DATA IN THIS EXERCISE START

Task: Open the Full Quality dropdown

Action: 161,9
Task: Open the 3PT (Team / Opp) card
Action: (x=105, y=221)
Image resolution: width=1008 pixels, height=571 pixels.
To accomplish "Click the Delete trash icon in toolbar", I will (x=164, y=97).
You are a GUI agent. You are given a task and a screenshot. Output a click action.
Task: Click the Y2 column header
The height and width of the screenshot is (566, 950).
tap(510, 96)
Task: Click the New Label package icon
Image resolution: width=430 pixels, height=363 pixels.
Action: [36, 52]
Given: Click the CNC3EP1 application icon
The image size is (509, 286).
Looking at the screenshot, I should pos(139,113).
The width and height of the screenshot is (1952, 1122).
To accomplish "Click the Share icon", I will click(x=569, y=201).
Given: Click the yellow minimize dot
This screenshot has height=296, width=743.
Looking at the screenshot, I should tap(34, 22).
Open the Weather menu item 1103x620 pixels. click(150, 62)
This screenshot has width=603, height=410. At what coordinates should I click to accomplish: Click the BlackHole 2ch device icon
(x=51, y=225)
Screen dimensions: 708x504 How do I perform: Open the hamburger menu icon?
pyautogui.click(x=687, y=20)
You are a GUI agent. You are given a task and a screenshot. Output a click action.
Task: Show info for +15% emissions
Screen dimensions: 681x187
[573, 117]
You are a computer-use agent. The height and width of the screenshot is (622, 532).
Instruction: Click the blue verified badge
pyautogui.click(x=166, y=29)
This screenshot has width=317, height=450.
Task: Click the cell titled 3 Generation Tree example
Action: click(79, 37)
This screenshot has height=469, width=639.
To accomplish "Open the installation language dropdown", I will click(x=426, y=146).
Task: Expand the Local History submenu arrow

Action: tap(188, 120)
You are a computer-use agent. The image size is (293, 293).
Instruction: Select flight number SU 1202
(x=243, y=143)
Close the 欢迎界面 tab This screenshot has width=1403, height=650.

DATA IN THIS EXERCISE END

YOUR INSTRUCTIONS:
Nothing beyond the lines from the start of the entries through the line with "You are a computer-use agent. The height" should appear. Repeat those lines exactly, both ends included.

EXERCISE SOLUTION:
Task: Open the Full Quality dropdown

Action: 161,9
Task: Open the 3PT (Team / Opp) card
Action: (x=105, y=221)
Image resolution: width=1008 pixels, height=571 pixels.
To accomplish "Click the Delete trash icon in toolbar", I will (x=164, y=97).
You are a GUI agent. You are given a task and a screenshot. Output a click action.
Task: Click the Y2 column header
The height and width of the screenshot is (566, 950).
tap(510, 96)
Task: Click the New Label package icon
Image resolution: width=430 pixels, height=363 pixels.
Action: [36, 52]
Given: Click the CNC3EP1 application icon
The image size is (509, 286).
Looking at the screenshot, I should pos(139,113).
The width and height of the screenshot is (1952, 1122).
To accomplish "Click the Share icon", I will click(x=569, y=201).
Given: Click the yellow minimize dot
This screenshot has height=296, width=743.
Looking at the screenshot, I should tap(34, 22).
Open the Weather menu item 1103x620 pixels. click(150, 62)
This screenshot has width=603, height=410. At what coordinates should I click to accomplish: Click the BlackHole 2ch device icon
(x=51, y=225)
Screen dimensions: 708x504 How do I perform: Open the hamburger menu icon?
pyautogui.click(x=687, y=20)
You are a GUI agent. You are given a task and a screenshot. Output a click action.
Task: Show info for +15% emissions
Screen dimensions: 681x187
[573, 117]
You are a computer-use agent. The height and width of the screenshot is (622, 532).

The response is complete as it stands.